TensorRT-LLM is a high-performance LLM inference library with advanced quantization, attention kernels, and paged KV caching. Initial support for building TensorRT-LLM from source for JetPack 6.1 has been included in the v0.12.0-jetson branch of the TensorRT-LLM repo for Jetson AGX Orin.

We've provided pre-compiled TensorRT-LLM wheels and containers along with this guide for TensorRT-LLM Deployment on Jetson Orin

What you need

  1. One of the following Jetson devices:

    Jetson AGX Orin *Support for other Orin devices is currently undergoing testing.

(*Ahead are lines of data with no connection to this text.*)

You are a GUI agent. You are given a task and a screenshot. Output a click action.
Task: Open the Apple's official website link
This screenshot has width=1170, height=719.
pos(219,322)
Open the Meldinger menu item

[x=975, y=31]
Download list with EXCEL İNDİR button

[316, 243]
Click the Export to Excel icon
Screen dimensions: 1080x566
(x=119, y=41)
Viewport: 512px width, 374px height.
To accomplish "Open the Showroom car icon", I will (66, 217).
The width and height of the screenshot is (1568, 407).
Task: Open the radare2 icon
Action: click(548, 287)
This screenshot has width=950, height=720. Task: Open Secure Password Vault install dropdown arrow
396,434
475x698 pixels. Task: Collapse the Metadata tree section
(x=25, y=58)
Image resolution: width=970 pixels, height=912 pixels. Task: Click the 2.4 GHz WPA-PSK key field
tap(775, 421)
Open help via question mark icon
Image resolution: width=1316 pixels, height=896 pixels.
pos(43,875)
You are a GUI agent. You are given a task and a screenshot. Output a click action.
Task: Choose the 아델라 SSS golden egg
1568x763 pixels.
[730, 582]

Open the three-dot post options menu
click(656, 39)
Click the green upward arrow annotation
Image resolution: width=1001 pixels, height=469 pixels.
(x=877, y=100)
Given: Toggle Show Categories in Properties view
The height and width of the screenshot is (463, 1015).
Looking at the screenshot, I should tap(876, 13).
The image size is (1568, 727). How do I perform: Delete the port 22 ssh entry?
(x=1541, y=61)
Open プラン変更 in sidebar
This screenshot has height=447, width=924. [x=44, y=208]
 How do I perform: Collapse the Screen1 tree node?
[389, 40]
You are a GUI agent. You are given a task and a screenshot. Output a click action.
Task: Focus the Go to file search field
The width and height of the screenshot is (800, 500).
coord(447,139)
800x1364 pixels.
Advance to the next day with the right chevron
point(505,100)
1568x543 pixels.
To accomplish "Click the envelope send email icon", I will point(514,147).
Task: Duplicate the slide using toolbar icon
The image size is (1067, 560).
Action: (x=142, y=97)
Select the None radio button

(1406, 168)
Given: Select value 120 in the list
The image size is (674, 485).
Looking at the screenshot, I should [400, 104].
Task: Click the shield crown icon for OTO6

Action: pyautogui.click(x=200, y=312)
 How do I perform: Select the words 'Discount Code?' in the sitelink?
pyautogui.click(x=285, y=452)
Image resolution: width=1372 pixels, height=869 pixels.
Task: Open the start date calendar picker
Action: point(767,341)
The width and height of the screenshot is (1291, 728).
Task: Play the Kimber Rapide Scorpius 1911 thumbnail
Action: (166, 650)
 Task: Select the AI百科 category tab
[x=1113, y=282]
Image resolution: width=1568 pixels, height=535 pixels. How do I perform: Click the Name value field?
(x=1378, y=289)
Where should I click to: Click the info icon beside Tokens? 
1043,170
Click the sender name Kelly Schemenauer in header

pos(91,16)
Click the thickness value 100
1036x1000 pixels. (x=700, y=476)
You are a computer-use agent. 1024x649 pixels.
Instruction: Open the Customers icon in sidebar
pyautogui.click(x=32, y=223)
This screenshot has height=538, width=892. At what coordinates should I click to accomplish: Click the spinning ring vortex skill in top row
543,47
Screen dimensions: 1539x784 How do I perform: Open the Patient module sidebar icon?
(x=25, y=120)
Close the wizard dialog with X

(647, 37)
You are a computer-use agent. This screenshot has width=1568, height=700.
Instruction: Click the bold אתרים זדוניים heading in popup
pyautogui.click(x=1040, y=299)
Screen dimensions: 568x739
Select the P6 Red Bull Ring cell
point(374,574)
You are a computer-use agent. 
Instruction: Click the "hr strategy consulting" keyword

  2. Running one of the following versions of JetPack :

    JetPack 6.1 (L4T r36.4)

  3. Sufficient storage space (preferably with NVMe SSD).

    • 18.5GB for tensorrt_llm container image
    • Space for models ( >10GB )
  4. Clone and setup jetson-containers :

    git clone https://github.com/dusty-nv/jetson-containers
    bash jetson-containers/install.sh
    

Building TensorRT-LLM Engine for Llama

You can find the steps for converting Llama to TensorRT-LLM under examples/llama in the repo, and also in the documentation . This script will automate the process for Llama-7B with INT4 quantization applied, and run some generation and performance checks on the model:

jetson-containers run \
  -e HUGGINGFACE_TOKEN=YOUR_API_KEY \
  -e FORCE_BUILD=on \
  dustynv/tensorrt_llm:0.12-r36.4.0 \
    /opt/TensorRT-LLM/llama.sh

There are many such conversion procedures outlined in the TensorRT-LLM examples for different model architectures.

OpenAI API Endpoint

TensorRT-LLM has programming APIs for Python and C++ available, but it also includes an example server endpoint for the OpenAI protocol that makes it easy to substitute for other local or cloud model backends.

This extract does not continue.